3.- Dice la sabiduría popular: “Nadie sabe lo que tiene, hasta que lo ve perdido”. Uno de los aspectos más dramáticos de esta crisis son las iglesias cerradas. Millones y millones de católicos no han podido comulgar en más de un mes, ni han podido confesarse, ni casarse, ni llevar a sus hijos a bautizarse. Millones y millones de niños y jóvenes han visto suspendidos sus catecismos de primera comunión o de confirmaciones. Seguramente muchos estaban acostumbrados a las iglesias desde pequeño y por eso ya ni les prestaban atención ni acudían a ellas.

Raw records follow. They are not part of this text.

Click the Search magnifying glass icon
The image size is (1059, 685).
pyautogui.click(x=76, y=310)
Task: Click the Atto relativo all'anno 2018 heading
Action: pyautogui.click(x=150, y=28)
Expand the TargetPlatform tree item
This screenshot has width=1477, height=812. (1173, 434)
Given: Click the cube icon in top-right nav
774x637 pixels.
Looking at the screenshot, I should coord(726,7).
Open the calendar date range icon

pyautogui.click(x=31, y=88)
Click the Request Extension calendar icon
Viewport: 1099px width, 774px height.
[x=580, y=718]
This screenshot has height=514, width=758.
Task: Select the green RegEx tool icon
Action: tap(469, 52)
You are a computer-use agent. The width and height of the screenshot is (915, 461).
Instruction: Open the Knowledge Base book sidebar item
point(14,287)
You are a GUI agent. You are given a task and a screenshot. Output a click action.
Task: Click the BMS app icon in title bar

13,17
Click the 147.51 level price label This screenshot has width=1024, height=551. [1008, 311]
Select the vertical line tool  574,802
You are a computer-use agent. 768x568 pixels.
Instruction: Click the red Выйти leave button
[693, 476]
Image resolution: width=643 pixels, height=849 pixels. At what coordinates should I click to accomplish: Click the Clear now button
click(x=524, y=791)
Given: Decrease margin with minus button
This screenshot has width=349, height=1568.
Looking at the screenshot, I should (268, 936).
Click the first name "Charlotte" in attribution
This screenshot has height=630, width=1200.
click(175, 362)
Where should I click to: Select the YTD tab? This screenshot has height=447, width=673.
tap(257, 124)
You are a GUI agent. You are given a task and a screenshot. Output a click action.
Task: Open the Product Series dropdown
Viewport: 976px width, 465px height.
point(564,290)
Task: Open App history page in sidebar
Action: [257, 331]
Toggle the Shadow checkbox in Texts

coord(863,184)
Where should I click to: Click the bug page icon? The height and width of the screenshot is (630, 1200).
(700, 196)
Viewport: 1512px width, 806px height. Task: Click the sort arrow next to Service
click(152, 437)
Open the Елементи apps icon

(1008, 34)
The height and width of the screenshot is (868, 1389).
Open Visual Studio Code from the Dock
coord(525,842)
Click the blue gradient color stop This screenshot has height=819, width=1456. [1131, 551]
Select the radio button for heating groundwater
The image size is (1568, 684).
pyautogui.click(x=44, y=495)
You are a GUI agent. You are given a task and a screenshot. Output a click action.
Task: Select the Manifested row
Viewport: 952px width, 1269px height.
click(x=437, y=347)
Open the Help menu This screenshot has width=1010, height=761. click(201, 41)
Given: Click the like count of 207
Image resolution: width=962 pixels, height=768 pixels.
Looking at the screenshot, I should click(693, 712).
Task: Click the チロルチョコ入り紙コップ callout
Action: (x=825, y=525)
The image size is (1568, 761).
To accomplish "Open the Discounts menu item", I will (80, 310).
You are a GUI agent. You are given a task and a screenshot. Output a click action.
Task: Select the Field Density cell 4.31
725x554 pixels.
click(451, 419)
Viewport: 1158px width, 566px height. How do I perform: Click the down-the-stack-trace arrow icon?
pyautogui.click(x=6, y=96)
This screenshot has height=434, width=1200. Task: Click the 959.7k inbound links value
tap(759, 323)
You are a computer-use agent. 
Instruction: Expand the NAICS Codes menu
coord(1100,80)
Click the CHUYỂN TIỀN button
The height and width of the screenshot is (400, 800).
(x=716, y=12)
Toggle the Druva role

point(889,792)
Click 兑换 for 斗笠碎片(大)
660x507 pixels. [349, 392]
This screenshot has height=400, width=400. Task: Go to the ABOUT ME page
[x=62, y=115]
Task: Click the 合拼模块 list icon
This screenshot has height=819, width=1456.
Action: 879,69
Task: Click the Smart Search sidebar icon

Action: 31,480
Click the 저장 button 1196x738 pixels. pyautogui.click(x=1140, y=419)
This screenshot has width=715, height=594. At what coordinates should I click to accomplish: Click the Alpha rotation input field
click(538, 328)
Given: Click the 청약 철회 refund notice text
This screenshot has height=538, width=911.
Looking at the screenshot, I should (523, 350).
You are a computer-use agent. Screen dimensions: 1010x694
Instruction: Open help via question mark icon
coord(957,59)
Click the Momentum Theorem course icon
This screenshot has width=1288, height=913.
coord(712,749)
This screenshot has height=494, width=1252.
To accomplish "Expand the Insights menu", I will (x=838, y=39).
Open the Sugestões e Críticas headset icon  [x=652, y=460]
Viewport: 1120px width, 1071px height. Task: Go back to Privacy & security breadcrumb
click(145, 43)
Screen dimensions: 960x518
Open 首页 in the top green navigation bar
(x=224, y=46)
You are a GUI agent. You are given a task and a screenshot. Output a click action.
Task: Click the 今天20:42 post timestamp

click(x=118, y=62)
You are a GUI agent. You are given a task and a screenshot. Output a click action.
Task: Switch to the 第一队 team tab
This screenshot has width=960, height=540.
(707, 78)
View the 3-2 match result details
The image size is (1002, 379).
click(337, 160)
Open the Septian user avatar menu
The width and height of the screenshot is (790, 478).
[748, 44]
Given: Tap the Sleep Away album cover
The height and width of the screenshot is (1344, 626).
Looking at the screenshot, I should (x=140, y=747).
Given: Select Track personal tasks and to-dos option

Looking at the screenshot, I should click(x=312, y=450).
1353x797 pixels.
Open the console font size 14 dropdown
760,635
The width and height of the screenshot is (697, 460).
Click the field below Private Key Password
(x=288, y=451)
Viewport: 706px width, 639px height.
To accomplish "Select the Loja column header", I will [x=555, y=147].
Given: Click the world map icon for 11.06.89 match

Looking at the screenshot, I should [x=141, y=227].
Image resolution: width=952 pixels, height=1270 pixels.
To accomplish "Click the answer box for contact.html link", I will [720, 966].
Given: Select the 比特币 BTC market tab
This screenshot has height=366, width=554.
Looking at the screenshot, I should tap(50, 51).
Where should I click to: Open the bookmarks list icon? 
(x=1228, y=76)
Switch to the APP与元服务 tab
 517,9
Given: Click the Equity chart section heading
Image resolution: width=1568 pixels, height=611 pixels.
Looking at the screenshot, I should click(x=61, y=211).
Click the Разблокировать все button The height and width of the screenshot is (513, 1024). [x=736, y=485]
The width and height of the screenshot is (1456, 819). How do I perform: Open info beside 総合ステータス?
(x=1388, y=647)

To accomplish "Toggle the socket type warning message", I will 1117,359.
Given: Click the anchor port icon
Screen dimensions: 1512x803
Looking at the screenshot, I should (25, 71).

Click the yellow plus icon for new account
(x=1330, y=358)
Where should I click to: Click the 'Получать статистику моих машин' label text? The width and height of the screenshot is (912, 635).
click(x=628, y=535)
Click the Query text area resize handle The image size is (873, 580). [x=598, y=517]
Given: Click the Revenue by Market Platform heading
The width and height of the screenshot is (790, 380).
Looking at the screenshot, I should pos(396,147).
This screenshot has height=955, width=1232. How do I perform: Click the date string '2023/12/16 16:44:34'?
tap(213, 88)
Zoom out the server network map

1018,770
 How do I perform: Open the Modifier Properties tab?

Dios quiera que esta crisis nos haga recapacitar y que, cuando se reabran los templos, se sepa reconocer la enorme bendición y el cuidado lleno de ternura paternal de nuestro Dios hacia sus hijos, a través de todo lo que se vive y se celebra en las iglesias católicas. Que Dios nos conceda que los templos vuelvan a estar llenos, que los católicos sean asiduos al sacramento de la reconciliación, que haya muchas parejas que contraigan el matrimonio sacramental y que, millones y millones de católicos, consideren la misa dominical, con su Pan de la Palabra y su Pan de la Eucaristía, el momento central de sus vidas.